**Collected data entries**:
☆ ☆ ☆

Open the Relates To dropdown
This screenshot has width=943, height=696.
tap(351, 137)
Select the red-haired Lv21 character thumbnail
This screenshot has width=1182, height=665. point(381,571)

☆ ☆ ☆

**Task to carry out**:
So that nothing is lost, write out each record exactly as it appears above.

**Written answer**:
Open the Relates To dropdown
This screenshot has width=943, height=696.
tap(351, 137)
Select the red-haired Lv21 character thumbnail
This screenshot has width=1182, height=665. point(381,571)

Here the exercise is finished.